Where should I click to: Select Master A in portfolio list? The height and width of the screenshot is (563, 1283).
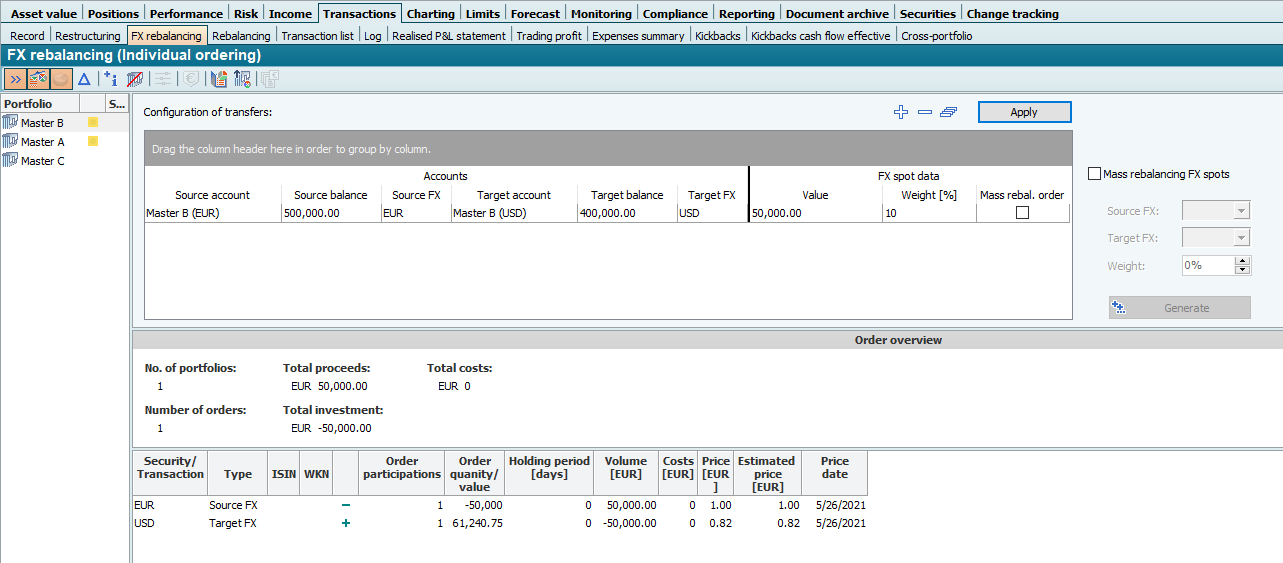pos(43,142)
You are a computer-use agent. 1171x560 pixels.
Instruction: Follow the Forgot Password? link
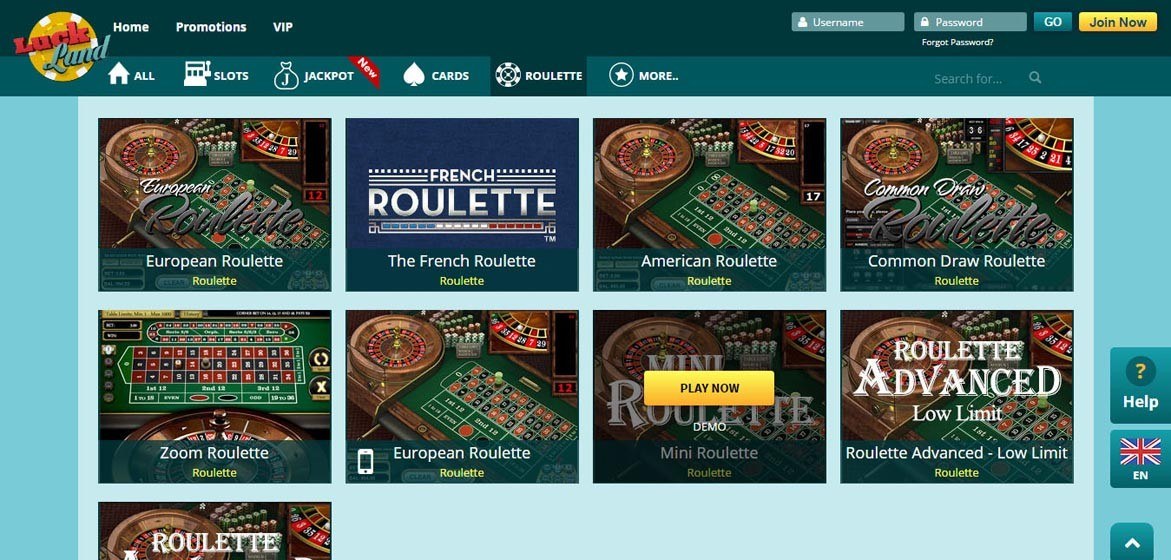pos(957,43)
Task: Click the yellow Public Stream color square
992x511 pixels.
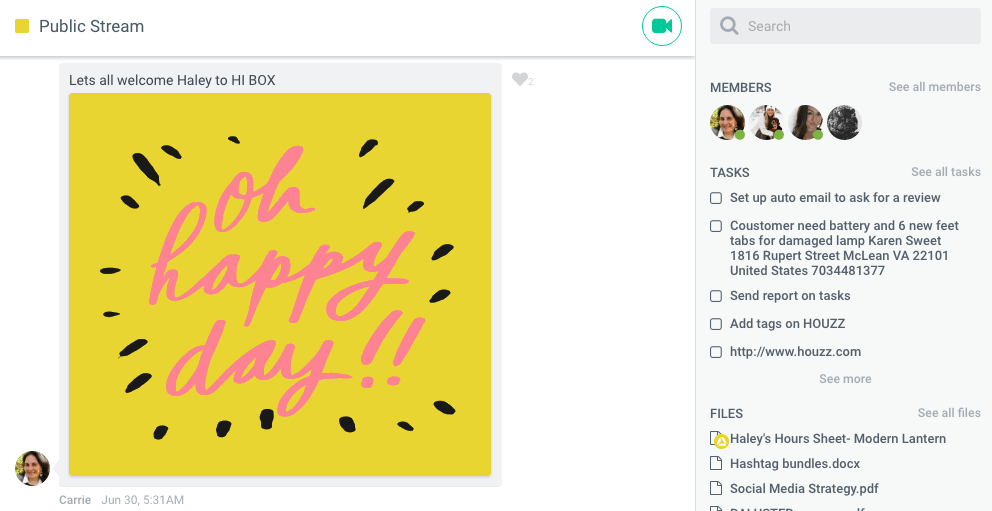Action: point(22,26)
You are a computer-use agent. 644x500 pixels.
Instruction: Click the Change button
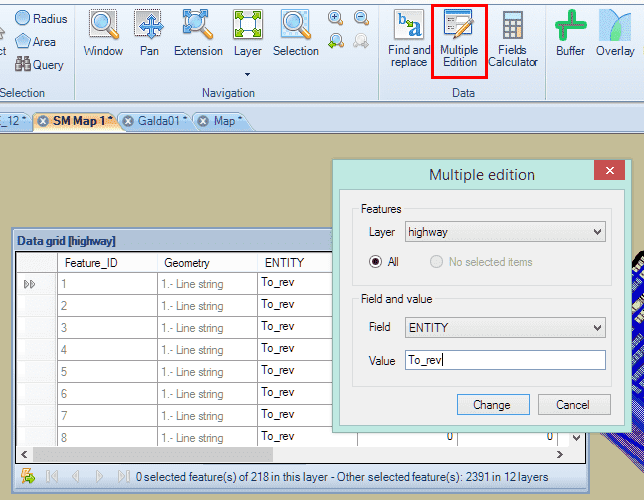491,405
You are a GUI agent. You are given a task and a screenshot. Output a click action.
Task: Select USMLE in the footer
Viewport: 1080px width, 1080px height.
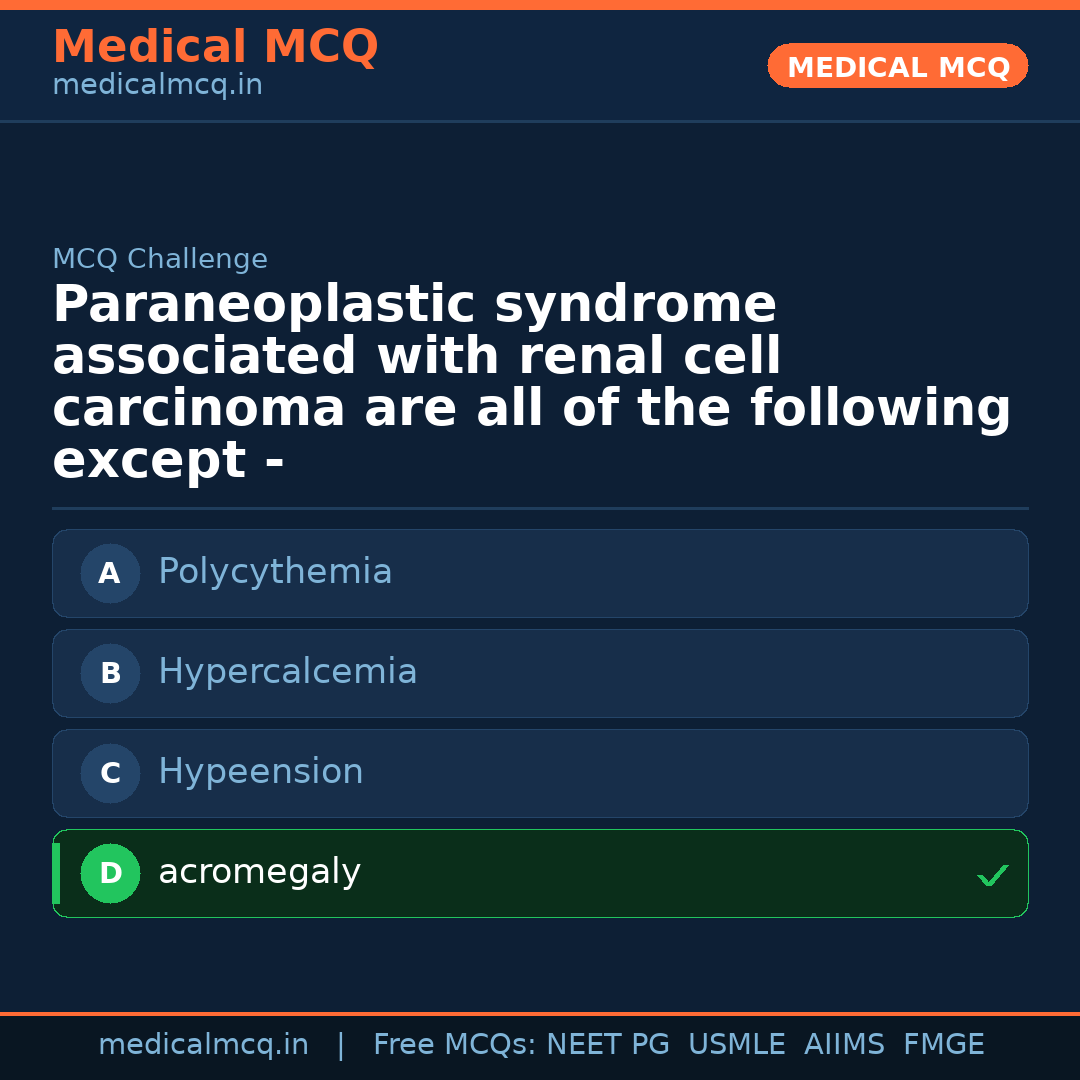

※

TASK DETAILS:
Reproduce every line above, requests included, and scale each coordinate in the answers by 1.55, rounding to whole numbers with halves rounded up. Omit the pictures.

OUTPUT BELOW:
Where should I click to: Select Master A in portfolio list? The height and width of the screenshot is (563, 1283).
pos(67,220)
You are a computer-use agent. 1171x560 pixels.
Instruction: Follow the Forgot Password? link
pos(1483,67)
Task: Click the yellow Public Stream color square
992x511 pixels.
Action: point(34,40)
You are a computer-use agent. 644x500 pixels.
Instruction: Click the Change button
761,628
You are a GUI agent. You are given a task and a screenshot. Output a click action.
Task: Select USMLE in the footer
Viewport: 1080px width, 1080px height.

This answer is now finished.